Regular Expressions

Doc Trins O'Grace

unread,

Dec 11, 2015, 2:52:05 PM12/11/15

to

Emboldened by your kindness in answering my past questions, I would like to ask another.

Regular Expressions are, on the whole, something of a mess. Now I know messes. I've lived through them. (For example I became quite good at using TECO in the very early 70's.) I have to document my regular expressions very carefully because they can be written by the human hand much more readily than they can be read by the human eye.

Recently, I asked about delimiter detecting in awk. I got to thinking about an awk procedure that could walk through a file, developing the regular expression that would match every line. If any tool could build regular expressions for itself, certainly awk would be that tool.

So, have any of you all heard of any efforts along these lines?

Luuk

unread,

Dec 11, 2015, 3:23:08 PM12/11/15

to

On 11-12-15 20:52, Doc Trins O'Grace wrote:
> Emboldened by your kindness in answering my past questions, I would like to ask another.
>
> Regular Expressions are, on the whole, something of a mess. Now I know messes. I've lived through them.
> (For example I became quite good at using TECO in the very early 70's.)

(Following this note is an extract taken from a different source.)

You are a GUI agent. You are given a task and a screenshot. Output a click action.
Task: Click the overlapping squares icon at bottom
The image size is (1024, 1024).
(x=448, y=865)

ah, a TECO, a 'Taped Editor and COrrector'.... ;)

> I have to document my regular expressions very carefully because they can be written by the human hand much more readily than they can be read by the human eye.

>
> Recently, I asked about delimiter detecting in awk.
> I got to thinking about an awk procedure that could walk through a file,
> developing the regular expression that would match every line.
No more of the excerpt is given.